The process-meta-models and specific process definitions based on the
meta-models that have seen acceptance in the industry in terms of
production use thus far have been based on top-down approach. You start
with a business process that you like to accomplish (B2B/B2C/A2A) such
as inventory-managment, order-processing etc., available at a business
definition level that you model in terms of the parties, messages
(documents/schemas) that are exchanged in a well-defined and controlled
order (choreography). We should expect this to be predominent and more
pragmatic case as it supports automating a business process that is
accomplished otherwise (partially or fully manual) in the industry.

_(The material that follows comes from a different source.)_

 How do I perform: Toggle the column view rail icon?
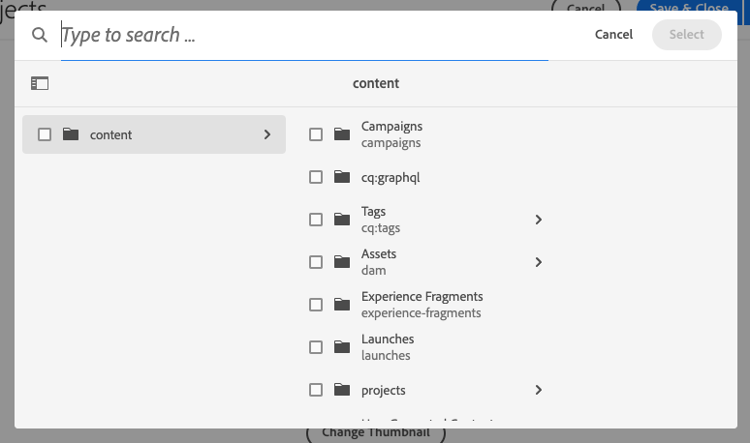click(40, 84)
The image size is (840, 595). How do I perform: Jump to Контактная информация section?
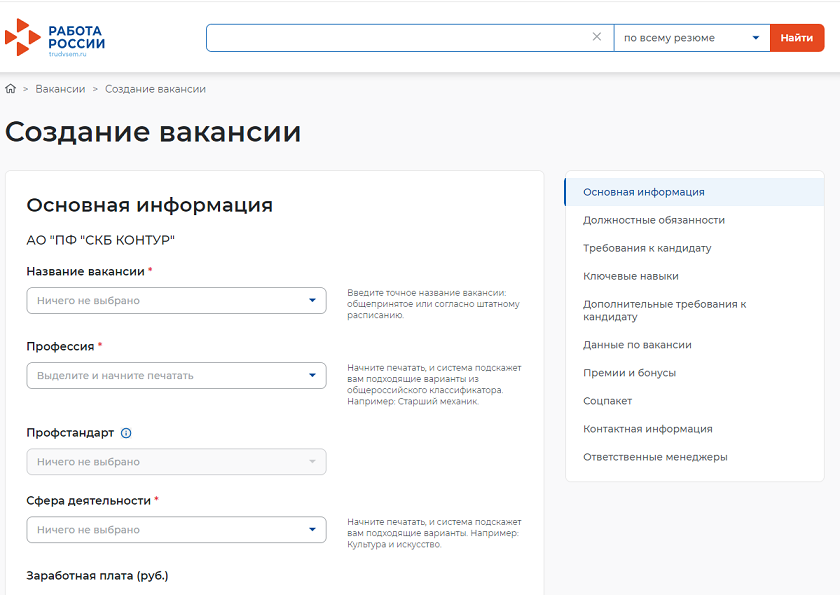[647, 429]
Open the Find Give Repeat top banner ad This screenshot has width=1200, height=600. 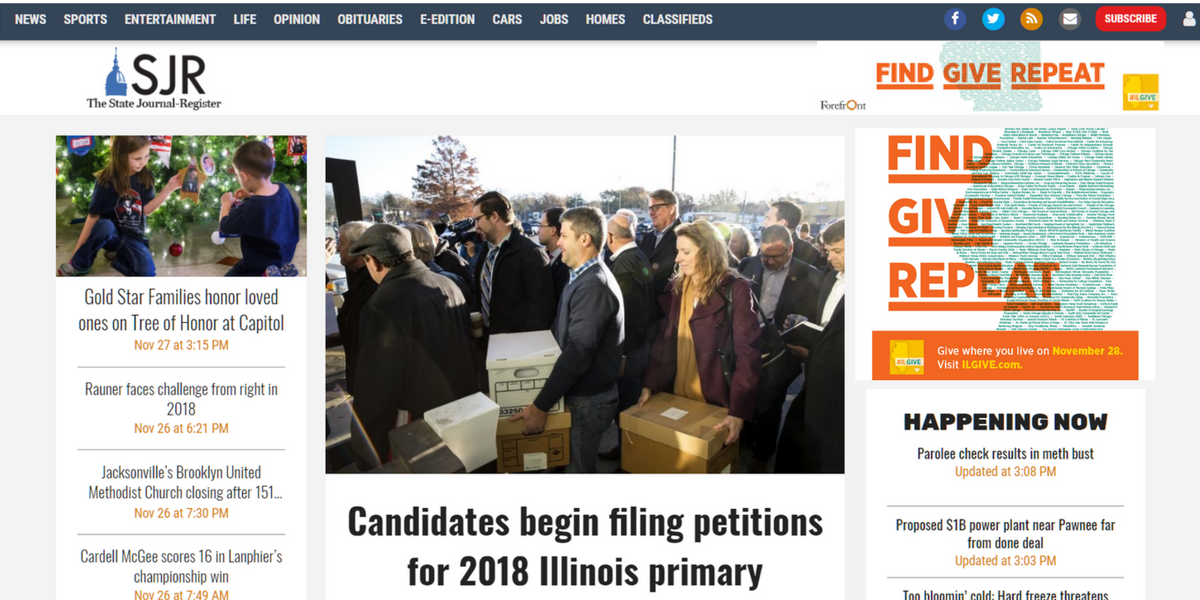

It is also possible to take the bottom-up approach where existing Web
services can be composed into higher lever composite Web services and
choreographies, the approach taken by WSCI and BPEL mainly.  

 

What would it take to dispel the myth that WSCI/BPEL/BPML force you to
do bottom-up modeling?

 

Durining training sessions we let customers play with our product and
what we see is that customers don't model choreographies strictly
bottom-up or strictly top-down. They do what feels natural and best
meets their needs.

 

You can see the customer pull a set of existing services to form a new
choreography, where these service are already defined and not subject to
change. Then the customer adds new activities specific to that
choreography for which not service definition exists. Once the
choreography is mapped out visually they start defining the message
schema, in effect defining the service after the choreography.

 

I'll call this 'the organic approach'. You can decide to only define
choreographies top-down or only bottom-up. But you can mix the two and
do things in the best way that meets your requirements.

 

arkin

 

I have always imagined though that a higher level collaborative process
modeling language descriptions (e.g. BPSS or PIP definitions) can be put
through a tool that can generate the BPEL or WSCI defintions either
fully or partially. Business will need a way to model their partners
(parties) and interactions with partners in a business process in a way
that is independent of how it is implemented in terms of Web services
(or the full blown details there in). It is more meaningful for them to
speak interms of sending a RequestForQuote and receiving a Quote rather
than a Web service port and operation etc.  

Hence the question for us is, if we want to define a language that
facilitates modeling at the business-level and then break-it down into a
Web service based choreography or limit to the latter only and leave it
upto the tools to bridge the gap.

I guess questions have been raised on the need to model internal or
private processes, which have been mainly flow oriented. I think we need
to accommodate both to facilitate end-end process modeling, though IMO
they need to be clearly separted out and treated separtely instead of
mingling both aspects into one unified model as it seems to have been
done in some of the specs we have been looking at.